--- Work instructions ---
Which lines of the items below contain the word "left", with case counting? Return each of those lines in full.

--- Available records ---
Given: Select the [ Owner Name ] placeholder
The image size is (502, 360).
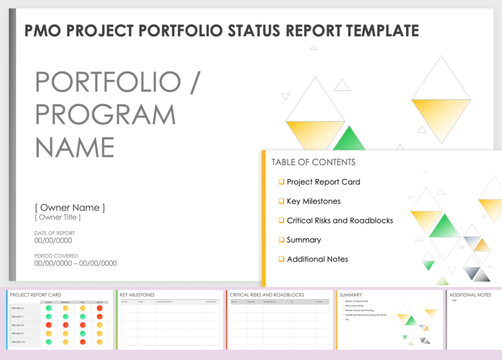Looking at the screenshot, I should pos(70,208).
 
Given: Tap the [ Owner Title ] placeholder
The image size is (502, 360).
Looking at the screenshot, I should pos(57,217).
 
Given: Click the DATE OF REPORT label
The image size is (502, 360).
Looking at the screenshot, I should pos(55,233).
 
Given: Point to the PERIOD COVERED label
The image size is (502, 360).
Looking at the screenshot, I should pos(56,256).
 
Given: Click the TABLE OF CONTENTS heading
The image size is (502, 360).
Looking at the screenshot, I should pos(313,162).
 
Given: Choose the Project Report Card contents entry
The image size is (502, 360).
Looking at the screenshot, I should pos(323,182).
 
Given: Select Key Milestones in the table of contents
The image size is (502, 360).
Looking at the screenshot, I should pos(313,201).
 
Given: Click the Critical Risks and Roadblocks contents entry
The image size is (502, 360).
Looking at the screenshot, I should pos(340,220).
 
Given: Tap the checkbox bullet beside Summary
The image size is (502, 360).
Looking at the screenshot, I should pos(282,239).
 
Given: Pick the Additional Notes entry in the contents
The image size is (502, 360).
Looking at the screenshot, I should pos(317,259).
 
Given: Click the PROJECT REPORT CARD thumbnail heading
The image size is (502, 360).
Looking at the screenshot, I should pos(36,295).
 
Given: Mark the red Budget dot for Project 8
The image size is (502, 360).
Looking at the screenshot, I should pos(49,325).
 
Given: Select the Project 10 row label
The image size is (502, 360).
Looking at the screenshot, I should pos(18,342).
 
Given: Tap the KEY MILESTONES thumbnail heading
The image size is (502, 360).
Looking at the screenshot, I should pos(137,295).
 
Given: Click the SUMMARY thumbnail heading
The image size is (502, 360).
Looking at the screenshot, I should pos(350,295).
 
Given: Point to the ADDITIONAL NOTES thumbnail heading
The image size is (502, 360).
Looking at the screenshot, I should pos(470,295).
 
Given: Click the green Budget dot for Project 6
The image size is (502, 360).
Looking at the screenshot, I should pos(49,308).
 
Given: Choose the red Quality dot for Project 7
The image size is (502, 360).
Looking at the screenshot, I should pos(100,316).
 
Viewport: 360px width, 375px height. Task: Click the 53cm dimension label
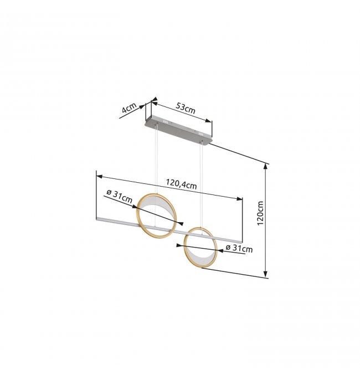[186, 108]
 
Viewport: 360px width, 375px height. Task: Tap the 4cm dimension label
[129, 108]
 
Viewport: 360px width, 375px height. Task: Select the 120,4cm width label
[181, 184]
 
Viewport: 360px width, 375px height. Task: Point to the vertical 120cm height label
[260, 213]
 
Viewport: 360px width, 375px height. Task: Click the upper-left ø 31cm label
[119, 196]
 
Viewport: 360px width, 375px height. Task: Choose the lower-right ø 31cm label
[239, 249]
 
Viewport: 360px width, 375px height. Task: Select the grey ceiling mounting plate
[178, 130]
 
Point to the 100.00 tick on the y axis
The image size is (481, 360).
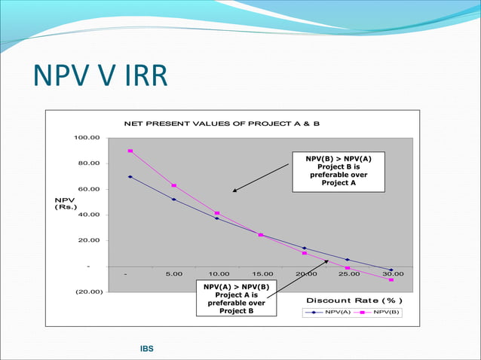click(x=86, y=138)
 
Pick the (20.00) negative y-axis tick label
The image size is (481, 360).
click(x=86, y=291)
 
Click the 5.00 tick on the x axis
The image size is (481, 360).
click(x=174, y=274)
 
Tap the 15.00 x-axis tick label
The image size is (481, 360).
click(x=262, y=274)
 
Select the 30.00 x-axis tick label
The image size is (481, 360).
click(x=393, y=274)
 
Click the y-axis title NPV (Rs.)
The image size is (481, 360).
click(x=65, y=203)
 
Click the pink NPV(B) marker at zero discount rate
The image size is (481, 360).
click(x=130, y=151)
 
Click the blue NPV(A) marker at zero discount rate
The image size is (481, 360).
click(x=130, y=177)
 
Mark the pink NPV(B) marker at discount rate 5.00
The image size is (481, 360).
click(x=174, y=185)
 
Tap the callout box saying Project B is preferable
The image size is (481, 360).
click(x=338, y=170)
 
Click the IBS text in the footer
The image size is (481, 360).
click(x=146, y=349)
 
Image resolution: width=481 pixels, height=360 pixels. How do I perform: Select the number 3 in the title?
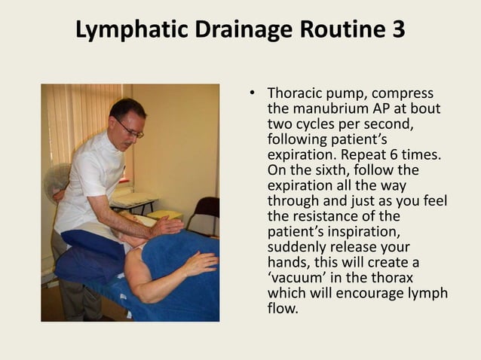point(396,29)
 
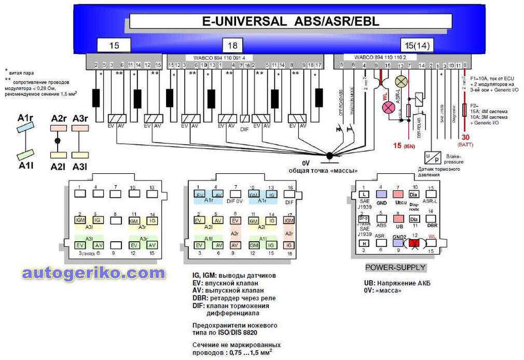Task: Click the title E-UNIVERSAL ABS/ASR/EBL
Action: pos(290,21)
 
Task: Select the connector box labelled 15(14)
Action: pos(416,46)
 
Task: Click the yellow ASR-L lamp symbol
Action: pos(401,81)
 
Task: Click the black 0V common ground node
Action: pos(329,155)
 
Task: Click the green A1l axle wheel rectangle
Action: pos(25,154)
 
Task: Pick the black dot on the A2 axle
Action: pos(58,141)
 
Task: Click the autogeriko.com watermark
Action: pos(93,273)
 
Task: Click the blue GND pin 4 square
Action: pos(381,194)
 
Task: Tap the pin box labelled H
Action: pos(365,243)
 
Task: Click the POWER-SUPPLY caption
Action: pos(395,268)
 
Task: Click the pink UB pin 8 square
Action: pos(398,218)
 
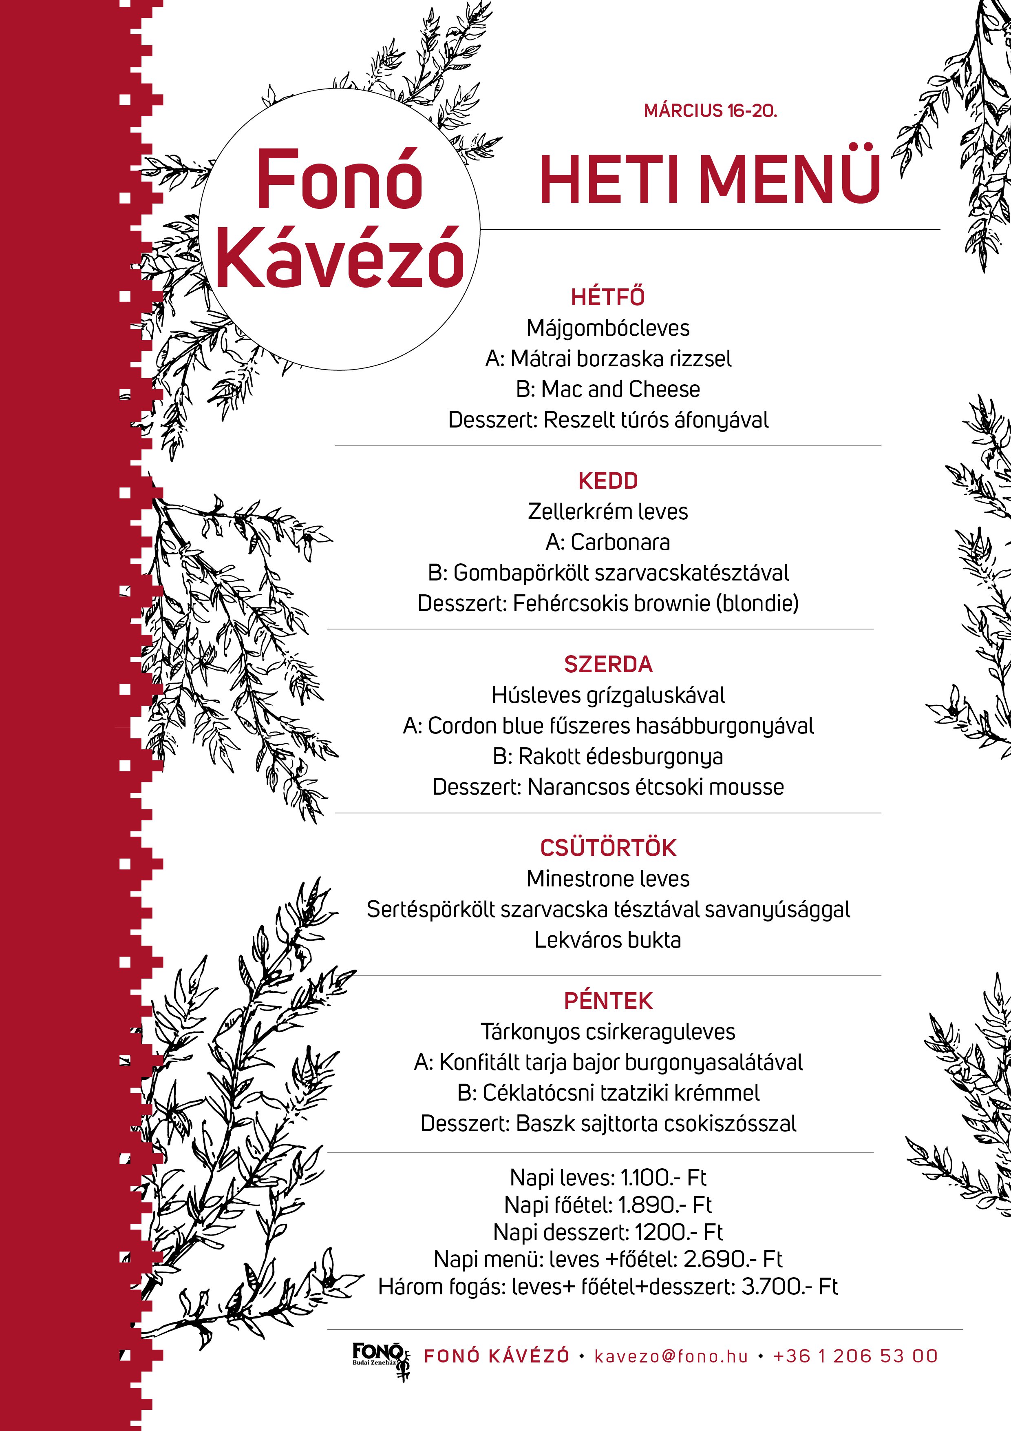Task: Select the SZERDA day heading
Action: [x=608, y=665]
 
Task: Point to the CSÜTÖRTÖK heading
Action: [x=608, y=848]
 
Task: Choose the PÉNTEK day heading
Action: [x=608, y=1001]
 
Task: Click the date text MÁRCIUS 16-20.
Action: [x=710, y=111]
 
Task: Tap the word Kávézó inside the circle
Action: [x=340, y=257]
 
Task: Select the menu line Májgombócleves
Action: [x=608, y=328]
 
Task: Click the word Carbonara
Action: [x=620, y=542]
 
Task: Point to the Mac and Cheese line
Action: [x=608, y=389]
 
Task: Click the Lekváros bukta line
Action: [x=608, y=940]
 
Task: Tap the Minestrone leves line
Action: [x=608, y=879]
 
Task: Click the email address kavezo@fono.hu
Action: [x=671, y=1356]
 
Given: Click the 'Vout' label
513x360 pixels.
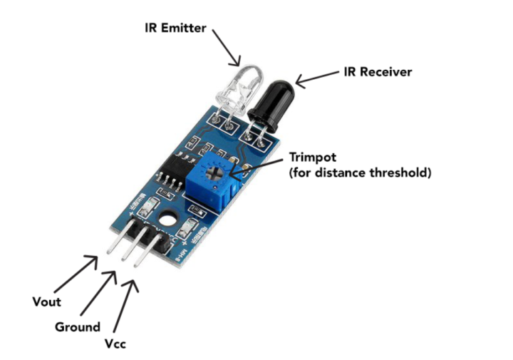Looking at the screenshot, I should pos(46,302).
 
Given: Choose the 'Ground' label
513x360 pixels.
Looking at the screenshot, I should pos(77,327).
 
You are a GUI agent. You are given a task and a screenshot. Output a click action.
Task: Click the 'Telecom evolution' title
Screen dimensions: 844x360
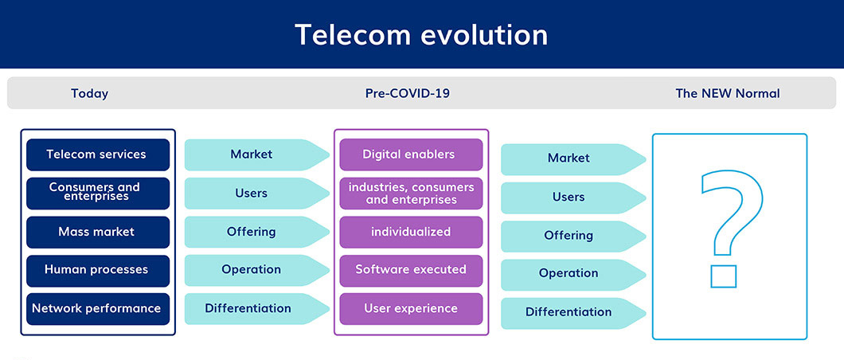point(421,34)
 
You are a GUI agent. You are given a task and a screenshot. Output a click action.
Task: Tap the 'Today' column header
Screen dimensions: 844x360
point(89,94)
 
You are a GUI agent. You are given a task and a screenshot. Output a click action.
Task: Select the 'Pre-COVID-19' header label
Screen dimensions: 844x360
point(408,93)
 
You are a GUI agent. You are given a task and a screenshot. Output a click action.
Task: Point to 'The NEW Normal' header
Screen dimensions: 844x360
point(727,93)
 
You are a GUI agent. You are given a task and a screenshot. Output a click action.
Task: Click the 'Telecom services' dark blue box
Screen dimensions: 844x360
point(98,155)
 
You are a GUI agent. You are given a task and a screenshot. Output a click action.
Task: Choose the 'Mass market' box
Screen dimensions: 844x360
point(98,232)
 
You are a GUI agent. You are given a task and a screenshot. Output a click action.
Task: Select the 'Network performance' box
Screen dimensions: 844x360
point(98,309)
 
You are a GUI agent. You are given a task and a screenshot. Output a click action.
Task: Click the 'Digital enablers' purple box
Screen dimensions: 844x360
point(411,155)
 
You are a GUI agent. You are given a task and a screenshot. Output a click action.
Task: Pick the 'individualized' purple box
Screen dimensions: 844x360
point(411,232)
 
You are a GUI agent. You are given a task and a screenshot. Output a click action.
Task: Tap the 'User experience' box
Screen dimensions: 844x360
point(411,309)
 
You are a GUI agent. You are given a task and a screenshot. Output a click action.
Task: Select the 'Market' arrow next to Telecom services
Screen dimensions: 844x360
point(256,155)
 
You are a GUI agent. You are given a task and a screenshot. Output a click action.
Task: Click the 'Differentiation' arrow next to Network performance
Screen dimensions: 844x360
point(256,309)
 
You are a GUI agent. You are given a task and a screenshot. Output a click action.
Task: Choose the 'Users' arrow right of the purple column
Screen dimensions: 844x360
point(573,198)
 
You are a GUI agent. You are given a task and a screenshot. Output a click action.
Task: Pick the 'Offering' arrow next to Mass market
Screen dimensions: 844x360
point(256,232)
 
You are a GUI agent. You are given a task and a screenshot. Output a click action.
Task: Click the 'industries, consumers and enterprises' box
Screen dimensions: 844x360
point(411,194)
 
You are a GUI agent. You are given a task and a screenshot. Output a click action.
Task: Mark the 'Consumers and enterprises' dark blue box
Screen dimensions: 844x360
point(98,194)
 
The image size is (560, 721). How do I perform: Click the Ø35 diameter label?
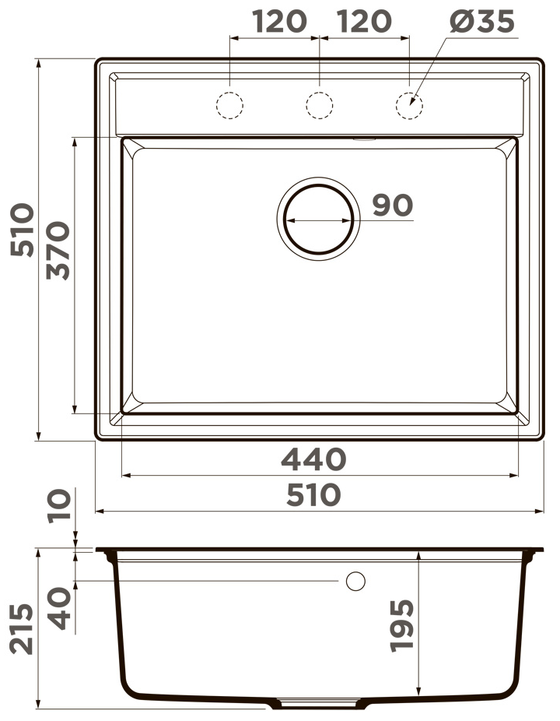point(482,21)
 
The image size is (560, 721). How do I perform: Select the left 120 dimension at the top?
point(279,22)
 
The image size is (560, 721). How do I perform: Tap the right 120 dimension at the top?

--- The solution ---
Viewport: 360px width, 375px height. Task: Click the upper-left ø 31cm label
The image size is (560, 721). How do I perform: Select the left 120 dimension at the top?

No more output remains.